Gathland State Park is a small state park located near Burkittsville, Maryland, in the United States. The park occupies the former estate of war correspondent George Alfred Townsend (1841-1914), who wrote under the pen name "Gath" during the American Civil War. The estate's few remaining original structures include the War Correspondents Memorial Arch, which sits alongside the Appalachian Trail.[3]

History

In 1884, Townsend acquired land in Crampton's Gap, the site of the Battle of Crampton's Gap and one of three gaps on South Mountain where the Battle of South Mountain had been fought between Union and Confederate forces in an early encounter in the Maryland Campaign. Townsend purchased the land as a retreat and immediately began designing the buildings that would become Gathland, his estate.[4]

Crampton's Gap looking from the south side (Gathland State Park) to the north.

His first project, Gapland Hall, an eleven-room house, was built in 1885. It was followed that year by Gapland Lodge, a stone servants' quarters. A large Den and Library Building with a study, library, and ten bedrooms was added in 1890 but only its foundation and some fragments remain today.[4]

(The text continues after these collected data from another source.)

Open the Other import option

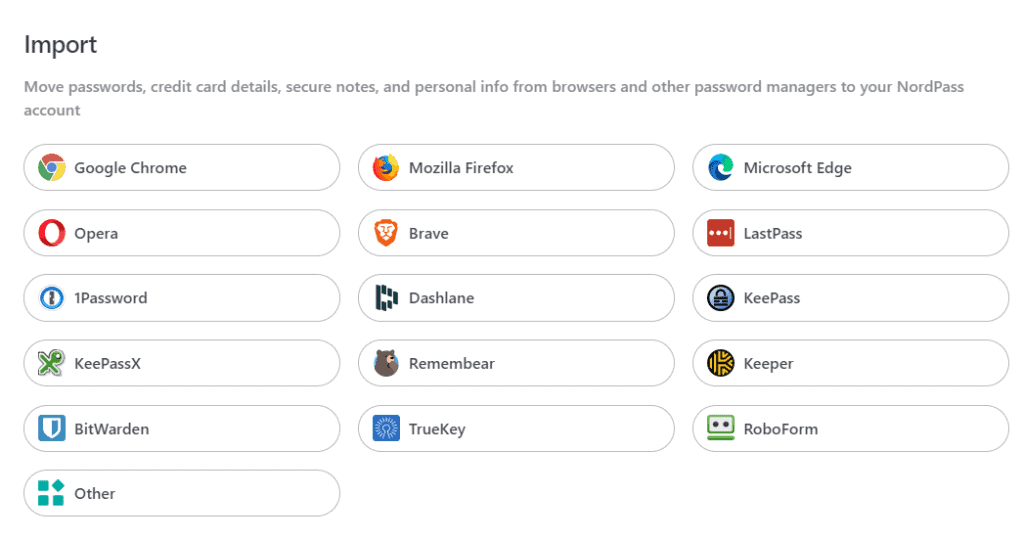[181, 493]
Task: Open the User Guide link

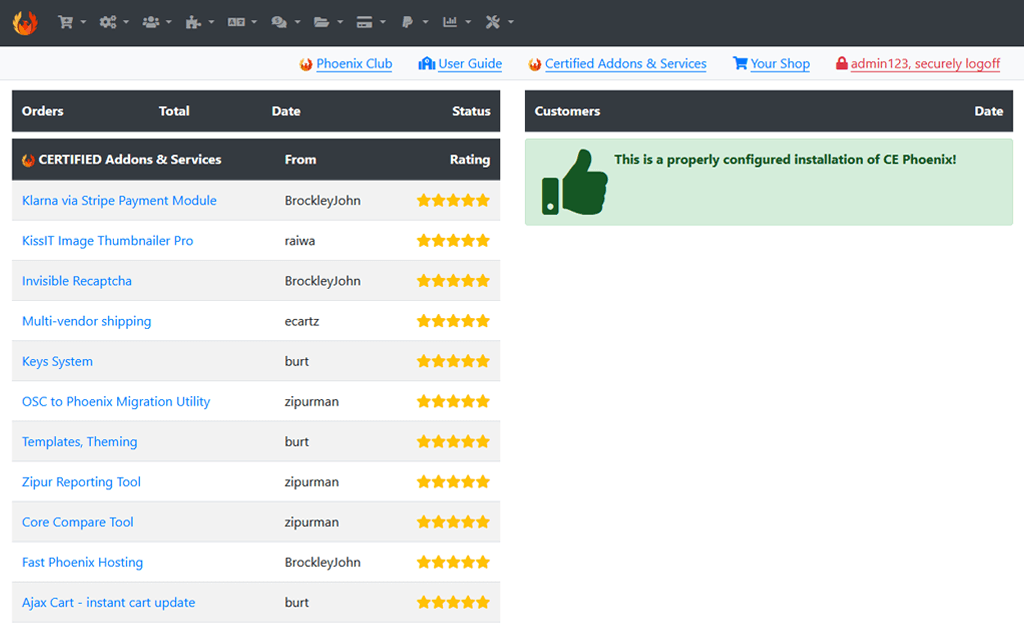Action: pos(470,64)
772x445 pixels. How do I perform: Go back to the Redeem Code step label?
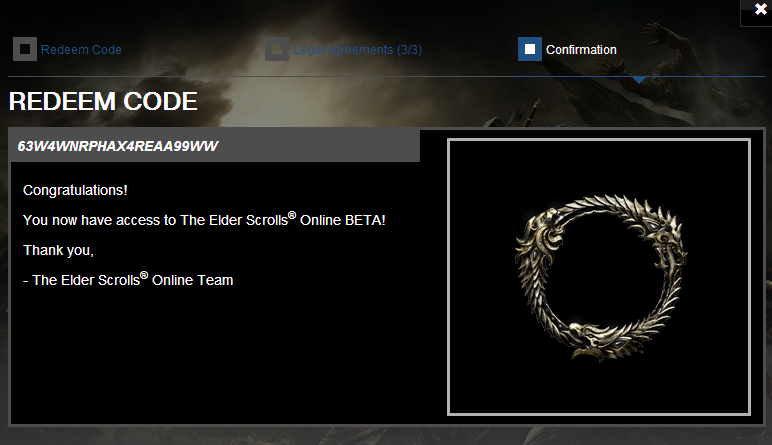pos(81,50)
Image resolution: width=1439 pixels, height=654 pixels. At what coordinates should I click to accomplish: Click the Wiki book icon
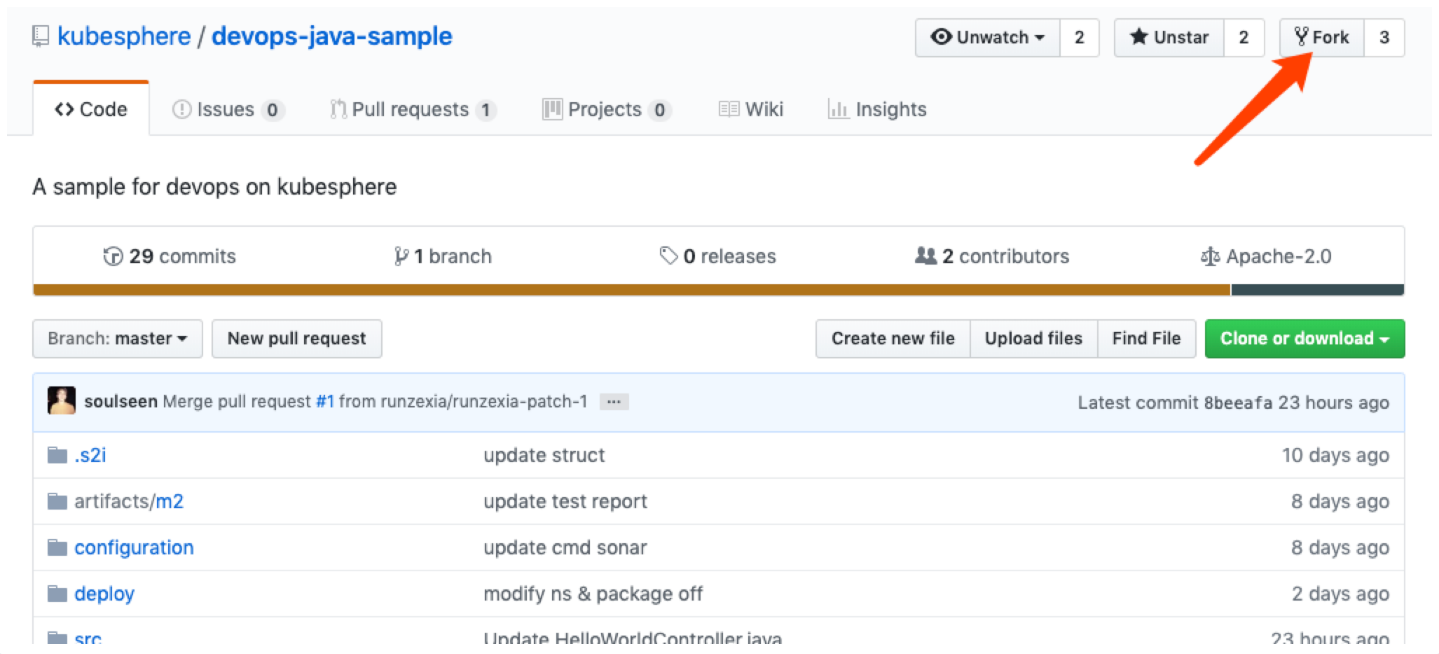point(729,110)
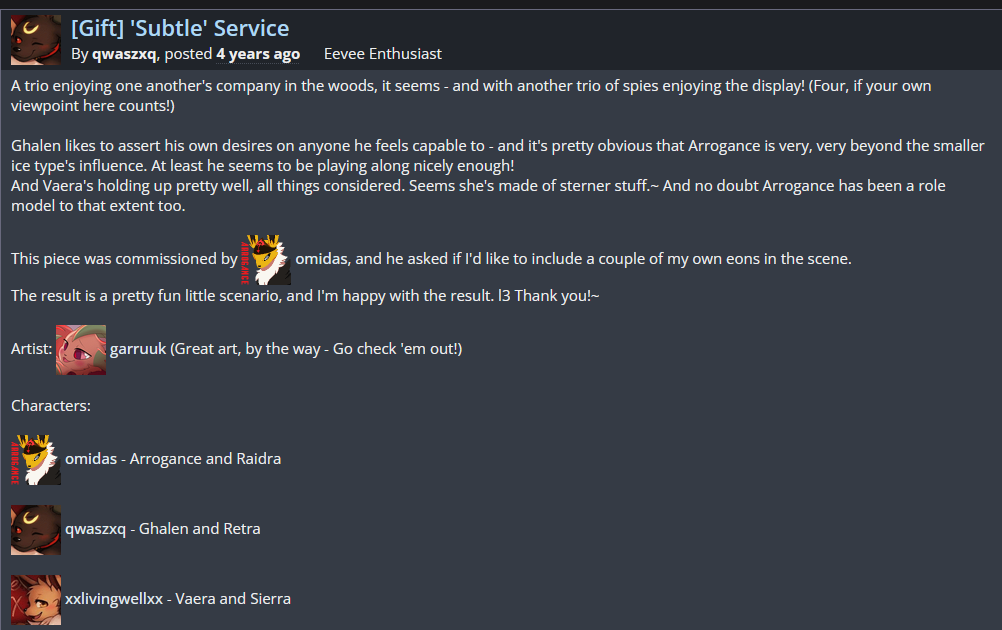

After Townsend's death, Gathland changed hands three times before being acquired by the Department of Forests and Parks and named a state park in 1949.[4]

Features

Townsend's most famous and longest-lasting project was completed in 1896: the War Correspondents Memorial Arch, at the time the only monument in the world dedicated to journalists killed in combat, although several similarly dedicated memorials have been raised since.[5] The arch is a National Historic Monument maintained by the National Park Service.[4]

The War Correspondents Memorial Arch

Renovated in 1958, Gapland Hall now serves as the park's visitors center, while Gapland Lodge has been converted into the George Townsend Museum.[3] The park also hosts Civil War encampments and interactive "living history" weekends that demonstrate life in the 19th century.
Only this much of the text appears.